Пиапон с Митрофаном сняли самострелы, петли, ловушки, собрали все вещи и уложил на парты.

Был полдень. Набравшее силу солнце пригревало тайгу, зверей, людей и собак. Пиапон запряг прыгавшую от радости собаку.

– Только утром выходи рано, не бойся, не заблудишься, иди прямо по моему следу, – говорил Пиапон оставшемуся по его просьбе Митрофану. – Ваньке скажи, пусть будет ему удача, пусть охотится.

Пиапон сдвинул с места нарту и медленно пошел вслед за солнцем в сторону запада. Тяжело нагруженная мясом нарта утопала в снегу, и Пиапону приходилось лыжами протаптывать ей широкую дорогу. Собака всеми четырьмя лапами погружалась в пушистый снег и тянула нарту совсем слабо. От нее не было никакой пользы. Пиапон оставил нарту и начал протаптывать дорогу. Так он до вечера все же добрался до широкой мари. Здесь он остановился на ночлег. Выпив чайку, надел лыжи и начал прокладывать дорогу через марь, через мелколесье к речке. Только к ночи закончил работу и вернулся к месту ночлега.

«К утру дорожка крепко застынет», – подумал он.

Пиапон подогрел холодное мясо, вскипятил чай, плотно поел и закурил трубку, уставившись немигающими глазами на огонь костра. Впервые в жизни не повезло Пиапону на охоте. Почему это так произошло? Может, он зря погорячился и ушел из аонги отца? Ведь там соболь с охоткой шел на его самострелы, когда гонялся за ними, они не убегали далеко, а прятались в первой попавшейся норе – все это говорило, что Подя там благосклонно относился к нему. Но почему на новом месте отвернулся от него? Может, ему не понравилось, что Пиапон учил таежному делу русского друга? Русского друга Пиапон не мог оставить без помощи. Как бы Подя ни сердился на него, он не мог не помочь человеку, потому что у него дома жена, дети, они просят есть, и русский пришел в тайгу за соболями, чтобы накормить свою семью. Нет, тут дело не в русском друге, ведь с ними вместе в одной аонге жил другой русский, он при Пиапоне только снимал шкурки с шести соболей.
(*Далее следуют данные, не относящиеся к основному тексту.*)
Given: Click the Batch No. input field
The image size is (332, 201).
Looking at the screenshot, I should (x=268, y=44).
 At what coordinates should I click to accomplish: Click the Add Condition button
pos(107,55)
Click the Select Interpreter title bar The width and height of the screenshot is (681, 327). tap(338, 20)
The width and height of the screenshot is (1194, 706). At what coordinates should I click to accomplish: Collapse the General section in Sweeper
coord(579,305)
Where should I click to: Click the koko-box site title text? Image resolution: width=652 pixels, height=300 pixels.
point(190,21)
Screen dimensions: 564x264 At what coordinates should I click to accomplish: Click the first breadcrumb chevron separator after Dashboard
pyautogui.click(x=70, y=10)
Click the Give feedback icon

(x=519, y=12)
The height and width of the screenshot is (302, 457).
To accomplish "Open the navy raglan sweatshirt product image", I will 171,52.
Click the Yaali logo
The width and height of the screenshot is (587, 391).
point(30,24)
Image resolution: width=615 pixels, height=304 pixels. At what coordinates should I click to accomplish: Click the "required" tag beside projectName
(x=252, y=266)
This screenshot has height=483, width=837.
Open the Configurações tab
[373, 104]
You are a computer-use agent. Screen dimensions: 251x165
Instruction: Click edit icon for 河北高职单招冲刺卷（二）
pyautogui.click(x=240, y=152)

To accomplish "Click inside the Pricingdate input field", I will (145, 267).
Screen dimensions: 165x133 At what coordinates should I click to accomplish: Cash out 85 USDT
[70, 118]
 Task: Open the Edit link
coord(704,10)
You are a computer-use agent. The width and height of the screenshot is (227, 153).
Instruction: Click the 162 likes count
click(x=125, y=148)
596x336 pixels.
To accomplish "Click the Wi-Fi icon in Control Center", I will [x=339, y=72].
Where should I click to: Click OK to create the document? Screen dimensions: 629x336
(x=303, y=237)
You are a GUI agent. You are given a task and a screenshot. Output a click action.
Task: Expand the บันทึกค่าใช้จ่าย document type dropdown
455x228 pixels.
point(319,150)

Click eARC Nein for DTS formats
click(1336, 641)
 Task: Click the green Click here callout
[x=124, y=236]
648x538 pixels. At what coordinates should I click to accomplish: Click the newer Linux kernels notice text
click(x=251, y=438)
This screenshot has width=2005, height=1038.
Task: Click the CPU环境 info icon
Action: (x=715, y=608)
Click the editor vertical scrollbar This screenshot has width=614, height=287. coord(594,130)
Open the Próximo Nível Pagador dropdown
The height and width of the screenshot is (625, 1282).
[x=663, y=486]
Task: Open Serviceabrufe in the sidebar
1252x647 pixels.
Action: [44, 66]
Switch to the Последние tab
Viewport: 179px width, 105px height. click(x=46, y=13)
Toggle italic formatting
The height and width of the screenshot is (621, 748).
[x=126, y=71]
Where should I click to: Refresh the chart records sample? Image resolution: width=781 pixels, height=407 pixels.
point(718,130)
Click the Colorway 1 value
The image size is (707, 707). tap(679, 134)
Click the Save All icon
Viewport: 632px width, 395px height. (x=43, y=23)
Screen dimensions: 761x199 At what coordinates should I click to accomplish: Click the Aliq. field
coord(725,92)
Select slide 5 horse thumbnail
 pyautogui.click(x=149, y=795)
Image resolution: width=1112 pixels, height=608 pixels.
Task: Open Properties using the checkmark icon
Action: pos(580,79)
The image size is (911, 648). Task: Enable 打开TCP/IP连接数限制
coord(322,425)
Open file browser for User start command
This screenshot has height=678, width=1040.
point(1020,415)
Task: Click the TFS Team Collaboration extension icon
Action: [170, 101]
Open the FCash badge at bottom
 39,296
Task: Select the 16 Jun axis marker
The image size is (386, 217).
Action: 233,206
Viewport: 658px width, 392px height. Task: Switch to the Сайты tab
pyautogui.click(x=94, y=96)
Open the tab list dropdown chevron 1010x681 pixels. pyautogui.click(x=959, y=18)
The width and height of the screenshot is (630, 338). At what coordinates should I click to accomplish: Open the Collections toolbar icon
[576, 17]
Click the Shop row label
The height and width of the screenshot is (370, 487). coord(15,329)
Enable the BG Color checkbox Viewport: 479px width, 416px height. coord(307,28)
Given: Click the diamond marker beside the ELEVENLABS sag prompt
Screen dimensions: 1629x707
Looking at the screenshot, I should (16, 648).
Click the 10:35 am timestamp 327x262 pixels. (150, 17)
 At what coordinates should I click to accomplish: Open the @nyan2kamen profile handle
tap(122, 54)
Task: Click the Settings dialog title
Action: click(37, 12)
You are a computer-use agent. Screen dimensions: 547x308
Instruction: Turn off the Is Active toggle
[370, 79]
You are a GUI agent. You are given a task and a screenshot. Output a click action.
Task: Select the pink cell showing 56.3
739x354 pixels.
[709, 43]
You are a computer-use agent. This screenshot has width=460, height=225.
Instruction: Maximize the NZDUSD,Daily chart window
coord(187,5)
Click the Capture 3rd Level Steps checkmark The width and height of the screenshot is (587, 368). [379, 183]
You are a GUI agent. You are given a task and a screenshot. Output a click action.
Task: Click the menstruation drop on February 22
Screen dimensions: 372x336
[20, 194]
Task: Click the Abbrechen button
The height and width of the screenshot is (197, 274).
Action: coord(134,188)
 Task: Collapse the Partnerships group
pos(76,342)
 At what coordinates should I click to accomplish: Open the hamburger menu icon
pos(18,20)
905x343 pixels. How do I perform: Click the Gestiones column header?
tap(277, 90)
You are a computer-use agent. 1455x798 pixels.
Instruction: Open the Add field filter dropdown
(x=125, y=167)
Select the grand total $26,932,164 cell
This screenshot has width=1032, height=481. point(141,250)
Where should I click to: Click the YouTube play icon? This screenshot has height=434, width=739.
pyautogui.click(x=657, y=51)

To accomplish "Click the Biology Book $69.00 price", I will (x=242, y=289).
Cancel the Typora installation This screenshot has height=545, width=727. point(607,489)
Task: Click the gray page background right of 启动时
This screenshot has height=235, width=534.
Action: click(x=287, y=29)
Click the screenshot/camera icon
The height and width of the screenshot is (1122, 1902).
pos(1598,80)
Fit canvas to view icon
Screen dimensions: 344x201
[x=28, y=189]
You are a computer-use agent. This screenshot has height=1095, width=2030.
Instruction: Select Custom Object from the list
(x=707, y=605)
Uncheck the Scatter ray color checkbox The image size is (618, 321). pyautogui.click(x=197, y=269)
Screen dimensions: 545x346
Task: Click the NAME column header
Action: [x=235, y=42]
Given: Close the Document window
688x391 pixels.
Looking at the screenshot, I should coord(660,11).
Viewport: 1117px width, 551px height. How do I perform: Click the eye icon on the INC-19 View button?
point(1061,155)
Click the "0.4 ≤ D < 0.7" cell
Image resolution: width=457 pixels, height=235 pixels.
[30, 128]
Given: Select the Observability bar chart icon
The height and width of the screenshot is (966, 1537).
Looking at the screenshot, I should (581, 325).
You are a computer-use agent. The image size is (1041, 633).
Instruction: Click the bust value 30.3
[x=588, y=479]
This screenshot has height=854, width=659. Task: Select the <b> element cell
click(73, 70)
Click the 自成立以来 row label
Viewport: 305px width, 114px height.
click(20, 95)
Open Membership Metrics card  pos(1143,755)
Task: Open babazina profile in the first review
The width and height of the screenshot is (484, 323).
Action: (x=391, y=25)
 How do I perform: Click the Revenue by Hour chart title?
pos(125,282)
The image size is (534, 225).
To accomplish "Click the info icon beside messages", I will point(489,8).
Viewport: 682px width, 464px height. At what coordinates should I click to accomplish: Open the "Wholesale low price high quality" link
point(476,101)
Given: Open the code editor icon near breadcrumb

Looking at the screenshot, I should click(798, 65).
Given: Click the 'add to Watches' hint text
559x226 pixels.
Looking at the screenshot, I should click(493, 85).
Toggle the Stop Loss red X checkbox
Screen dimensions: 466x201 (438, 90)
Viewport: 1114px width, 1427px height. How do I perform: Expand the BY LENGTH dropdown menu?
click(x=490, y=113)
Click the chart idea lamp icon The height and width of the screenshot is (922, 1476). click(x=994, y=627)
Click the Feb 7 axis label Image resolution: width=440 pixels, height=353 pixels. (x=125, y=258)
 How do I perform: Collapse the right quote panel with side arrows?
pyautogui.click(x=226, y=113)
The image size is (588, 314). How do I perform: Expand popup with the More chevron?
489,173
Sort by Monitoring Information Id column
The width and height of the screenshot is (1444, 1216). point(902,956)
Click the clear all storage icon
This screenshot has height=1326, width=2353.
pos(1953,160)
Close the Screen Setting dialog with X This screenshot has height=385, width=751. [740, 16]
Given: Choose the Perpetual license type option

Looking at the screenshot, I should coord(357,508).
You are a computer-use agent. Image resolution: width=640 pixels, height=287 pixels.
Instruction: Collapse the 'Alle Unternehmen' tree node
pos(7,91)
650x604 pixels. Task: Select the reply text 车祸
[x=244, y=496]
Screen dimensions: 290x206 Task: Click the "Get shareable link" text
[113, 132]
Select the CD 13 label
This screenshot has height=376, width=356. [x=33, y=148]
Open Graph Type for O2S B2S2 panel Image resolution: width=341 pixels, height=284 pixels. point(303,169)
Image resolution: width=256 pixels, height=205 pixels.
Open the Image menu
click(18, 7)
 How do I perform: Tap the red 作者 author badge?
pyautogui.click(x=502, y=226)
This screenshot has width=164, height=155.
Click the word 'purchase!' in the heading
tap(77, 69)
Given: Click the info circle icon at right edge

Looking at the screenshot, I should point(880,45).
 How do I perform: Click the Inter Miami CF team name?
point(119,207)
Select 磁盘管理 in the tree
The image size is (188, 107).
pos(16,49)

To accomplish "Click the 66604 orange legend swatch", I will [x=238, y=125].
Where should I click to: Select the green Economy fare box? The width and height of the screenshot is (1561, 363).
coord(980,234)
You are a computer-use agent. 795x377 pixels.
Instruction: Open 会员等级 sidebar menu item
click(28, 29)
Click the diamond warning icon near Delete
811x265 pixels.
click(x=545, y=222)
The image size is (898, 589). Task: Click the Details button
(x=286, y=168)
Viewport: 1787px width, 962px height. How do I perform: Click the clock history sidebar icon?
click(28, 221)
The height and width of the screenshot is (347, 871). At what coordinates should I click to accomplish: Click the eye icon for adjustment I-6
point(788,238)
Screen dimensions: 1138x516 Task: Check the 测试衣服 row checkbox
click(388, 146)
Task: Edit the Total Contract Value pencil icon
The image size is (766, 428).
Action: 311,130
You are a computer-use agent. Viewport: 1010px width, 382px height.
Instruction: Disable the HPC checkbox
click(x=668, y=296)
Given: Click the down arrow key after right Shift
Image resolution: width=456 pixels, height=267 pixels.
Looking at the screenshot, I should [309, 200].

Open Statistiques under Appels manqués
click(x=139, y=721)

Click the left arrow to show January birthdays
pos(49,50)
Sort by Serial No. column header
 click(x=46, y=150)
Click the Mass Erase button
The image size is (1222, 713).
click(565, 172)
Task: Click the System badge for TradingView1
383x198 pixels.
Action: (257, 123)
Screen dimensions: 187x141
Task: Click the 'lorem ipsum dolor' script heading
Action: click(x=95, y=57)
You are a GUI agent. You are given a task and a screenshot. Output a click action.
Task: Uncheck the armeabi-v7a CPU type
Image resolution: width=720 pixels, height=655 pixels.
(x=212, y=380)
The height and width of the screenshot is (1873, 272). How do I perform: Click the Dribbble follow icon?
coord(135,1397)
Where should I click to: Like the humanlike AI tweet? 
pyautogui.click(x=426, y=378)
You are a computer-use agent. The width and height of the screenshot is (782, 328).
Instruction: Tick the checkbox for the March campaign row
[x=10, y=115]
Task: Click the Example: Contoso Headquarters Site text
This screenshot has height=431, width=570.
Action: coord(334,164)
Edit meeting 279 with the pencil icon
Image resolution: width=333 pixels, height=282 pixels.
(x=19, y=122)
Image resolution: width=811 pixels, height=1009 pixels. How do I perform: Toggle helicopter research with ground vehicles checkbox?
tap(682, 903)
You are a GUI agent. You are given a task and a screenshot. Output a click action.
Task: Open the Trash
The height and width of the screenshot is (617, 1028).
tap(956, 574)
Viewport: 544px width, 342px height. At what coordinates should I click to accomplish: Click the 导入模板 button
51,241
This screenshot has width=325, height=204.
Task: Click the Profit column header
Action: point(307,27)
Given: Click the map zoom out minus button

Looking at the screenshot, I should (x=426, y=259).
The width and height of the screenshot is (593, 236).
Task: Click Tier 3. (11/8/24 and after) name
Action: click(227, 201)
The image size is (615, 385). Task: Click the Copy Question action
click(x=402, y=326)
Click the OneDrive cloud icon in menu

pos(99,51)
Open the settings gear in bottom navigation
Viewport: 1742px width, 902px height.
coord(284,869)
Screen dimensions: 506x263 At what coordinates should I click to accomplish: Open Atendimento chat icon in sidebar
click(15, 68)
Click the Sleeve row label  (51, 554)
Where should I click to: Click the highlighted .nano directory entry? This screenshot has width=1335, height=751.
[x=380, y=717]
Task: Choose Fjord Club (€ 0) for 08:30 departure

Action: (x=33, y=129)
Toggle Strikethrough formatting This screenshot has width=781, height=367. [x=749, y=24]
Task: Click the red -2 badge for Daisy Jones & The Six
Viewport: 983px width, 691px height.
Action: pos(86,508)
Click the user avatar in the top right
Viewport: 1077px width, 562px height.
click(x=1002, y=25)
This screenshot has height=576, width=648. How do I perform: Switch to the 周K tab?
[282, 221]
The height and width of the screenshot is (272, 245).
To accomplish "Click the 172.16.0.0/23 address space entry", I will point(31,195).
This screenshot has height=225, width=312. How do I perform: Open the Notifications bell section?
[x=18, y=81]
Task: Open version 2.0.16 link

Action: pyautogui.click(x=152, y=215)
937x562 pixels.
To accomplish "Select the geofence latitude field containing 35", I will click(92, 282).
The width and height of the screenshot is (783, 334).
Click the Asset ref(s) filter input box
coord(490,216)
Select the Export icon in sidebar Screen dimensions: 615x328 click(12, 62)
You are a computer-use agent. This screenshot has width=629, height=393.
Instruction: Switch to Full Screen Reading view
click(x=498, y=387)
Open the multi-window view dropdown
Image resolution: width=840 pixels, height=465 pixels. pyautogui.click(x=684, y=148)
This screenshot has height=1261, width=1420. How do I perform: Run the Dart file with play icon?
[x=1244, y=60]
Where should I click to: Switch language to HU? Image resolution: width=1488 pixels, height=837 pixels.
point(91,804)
Почему Подя давал соболей одному русскому, а другому не давал? Нет, конечно, тут не русский виноват. Но за что Подя возненавидел его?

Как ни пытался Пиапон припомнить все подробности нынешней охоты, никак не мог вспомнить, когда совершил предосудительный поступок, за что бы его мог наказать Подя. Нет, он нигде не переступил закон тайги и охоты. Выходит, только одно – Подя возненавидел его за что-то другое. Но за что? Причина какая должна быть? Ну, ладно, Подя…

– Дорога подмерзнет! – сказал опять Пиапон.

«Эх, был бы я сильный духом человек, я бы боролся с Подей, победил бы его и сделал послушным, как свою собаку. Но почему я не обладаю этой силой?»

– Хорошо подмерзнет, – почти застонал Пиапон. – Слышишь, Кури, дорога подмерзнет, – сказал он собаке. – Подмерзнет. Спать пора.

Кури лежал возле костра, открыл тяжелые сонные веки и с удивлением уставился на хозяина. А Пиапон говорил и говорил первые попавшиеся слова, чтобы отвлечься и не возвращаться вновь к тяготившим его мыслям.

Свежий ветерок мел поземку на мари, но среди деревьев его не было заметно, только высоко в кронах кедрачей он шуршал хвоей.

«Только бы дорогу мою не замело», – подумал Пиапон, засыпая под мерцавшими звездами. За ночь он просыпался много раз, подкладывал в костер сучья, поворачивался к огню подмерзшим боком и опять засыпал. На рассвете опять подложил дров в костер и попытался уснуть, но сон не возвращался, не окутывал его в свою волшебную кисею. Пиапону некуда было торопиться, и он продолжал лежать возле костра. Только после восхода солнца встал, убрал спальный мешок и поставил на огонь круглый котел с чумизой. Чумиза разварилась, котел сердито булькал на огне. Пиапон сдвинул нарту с места, подтащил к дороге, сложил на нее все вещи, перевязал ремнями. Возле котла с кашей лежал позабытый хозяином топор. Пиапон запряг собаку, зачем-то лыжи положил на нарту и привязал ремнем. Нарта была снаряжена, перекинуть ремень через голову – и в путь. Пиапон подошел к котлу, помешал палочкой кашу и бросил в котел большой кусок белого твердого лосиного жира. Белый кусок жира стоймя стоял в середине булькающей желтой массы, медленно таял и исчезал. Пиапон снял котел с тагана, перемешал кашу с жиром.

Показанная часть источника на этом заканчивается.